• WHAT TO DO:
- A) In the editorial on Minnesota's caregiver pay cut, extract the part that opens with the words containing "Freddie Tinsley, 56, of" and closes with "on Oct. 26.".
- B) Condense the paragraph of the caregiver pay cut editorial that begins "Freddie Tinsley, 56, of Fridley" while keeping its main facts.

Freddie Tinsley, 56, of Fridley gave up his career as a machinist and trained to be a personal care attendant for the disabled so he could look after his twin brother, Eddie, whose diabetes and other issues have cost him a leg, several toes and his equanimity.

No other caregiver could handle him, Freddie said.

Michelle Neish, 20, of Mendota Heights became a personal care attendant so she could afford to be the daily caregiver for her grandmother, who is disabled by severe heart disease and diabetes.

Her grandmother speaks only an obscure Filipino dialect that's hard for any nonfamily member to understand, Neish said.

Tinsley, Neish and nearly 7,000 other Minnesotans who are paid by the state to care for their low-income disabled relatives were in for a 20 percent pay cut this fall, until a judge intervened on Oct. 26.

Ramsey County Judge Dale Lindman's temporary restraining order put the payment reduction enacted by the 2011 Legislature on hold.

Lindman's next move ought to be to scrap it for good. The GOP Legislature and DFL Gov. Mark Dayton chose poorly in agreeing to save $24 million at the expense of families that are struggling to do right by disabled relatives.

Even if Lindman finds that this discriminatory cut passes constitutional muster, the Legislature and the Dayton administration ought to ease it in the 2012 session.

• SUPPLIED ENTRIES:
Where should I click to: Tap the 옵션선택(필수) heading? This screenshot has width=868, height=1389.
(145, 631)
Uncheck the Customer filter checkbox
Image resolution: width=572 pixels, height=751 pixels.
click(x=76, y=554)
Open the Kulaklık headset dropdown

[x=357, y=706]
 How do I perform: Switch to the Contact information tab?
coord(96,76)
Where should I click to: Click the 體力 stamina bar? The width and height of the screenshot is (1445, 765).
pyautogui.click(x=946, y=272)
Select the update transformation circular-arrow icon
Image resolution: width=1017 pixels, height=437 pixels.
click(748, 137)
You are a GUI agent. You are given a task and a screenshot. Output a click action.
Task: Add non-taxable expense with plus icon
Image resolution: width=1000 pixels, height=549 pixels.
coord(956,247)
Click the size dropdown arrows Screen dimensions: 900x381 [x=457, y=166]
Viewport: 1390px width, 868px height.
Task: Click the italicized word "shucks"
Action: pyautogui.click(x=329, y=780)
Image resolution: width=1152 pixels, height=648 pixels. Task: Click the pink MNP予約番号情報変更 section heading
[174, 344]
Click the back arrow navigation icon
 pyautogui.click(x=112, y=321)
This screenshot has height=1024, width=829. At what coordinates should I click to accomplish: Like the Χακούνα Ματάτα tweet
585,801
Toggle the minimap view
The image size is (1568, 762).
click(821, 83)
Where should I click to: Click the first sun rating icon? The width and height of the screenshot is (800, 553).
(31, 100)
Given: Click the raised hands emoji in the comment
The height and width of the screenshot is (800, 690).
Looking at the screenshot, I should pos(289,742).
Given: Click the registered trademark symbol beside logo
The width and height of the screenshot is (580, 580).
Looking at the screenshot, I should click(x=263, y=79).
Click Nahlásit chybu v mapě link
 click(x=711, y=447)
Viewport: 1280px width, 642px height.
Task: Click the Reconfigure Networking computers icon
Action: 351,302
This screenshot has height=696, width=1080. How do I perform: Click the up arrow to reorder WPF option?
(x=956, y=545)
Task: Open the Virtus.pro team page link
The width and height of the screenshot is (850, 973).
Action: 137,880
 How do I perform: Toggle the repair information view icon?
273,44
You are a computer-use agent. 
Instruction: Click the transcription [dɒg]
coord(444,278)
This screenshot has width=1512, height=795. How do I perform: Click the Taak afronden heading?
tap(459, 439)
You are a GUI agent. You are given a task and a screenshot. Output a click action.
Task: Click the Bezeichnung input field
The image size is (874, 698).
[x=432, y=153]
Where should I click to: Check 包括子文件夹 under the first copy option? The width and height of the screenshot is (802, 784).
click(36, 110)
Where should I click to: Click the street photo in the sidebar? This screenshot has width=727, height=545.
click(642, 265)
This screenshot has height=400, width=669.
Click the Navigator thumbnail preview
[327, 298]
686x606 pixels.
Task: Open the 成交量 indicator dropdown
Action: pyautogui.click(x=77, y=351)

• ANSWERS BY TASK:
- A)
Freddie Tinsley, 56, of Fridley gave up his career as a machinist and trained to be a personal care attendant for the disabled so he could look after his twin brother, Eddie, whose diabetes and other issues have cost him a leg, several toes and his equanimity.

No other caregiver could handle him, Freddie said.

Michelle Neish, 20, of Mendota Heights became a personal care attendant so she could afford to be the daily caregiver for her grandmother, who is disabled by severe heart disease and diabetes.

Her grandmother speaks only an obscure Filipino dialect that's hard for any nonfamily member to understand, Neish said.

Tinsley, Neish and nearly 7,000 other Minnesotans who are paid by the state to care for their low-income disabled relatives were in for a 20 percent pay cut this fall, until a judge intervened on Oct. 26.

- B) Freddie Tinsley, 56, of Fridley, left his machinist career and trained as a personal care attendant for the disabled to care for his twin brother, Eddie. Eddie's diabetes and other issues have cost him a leg, several toes and his equanimity.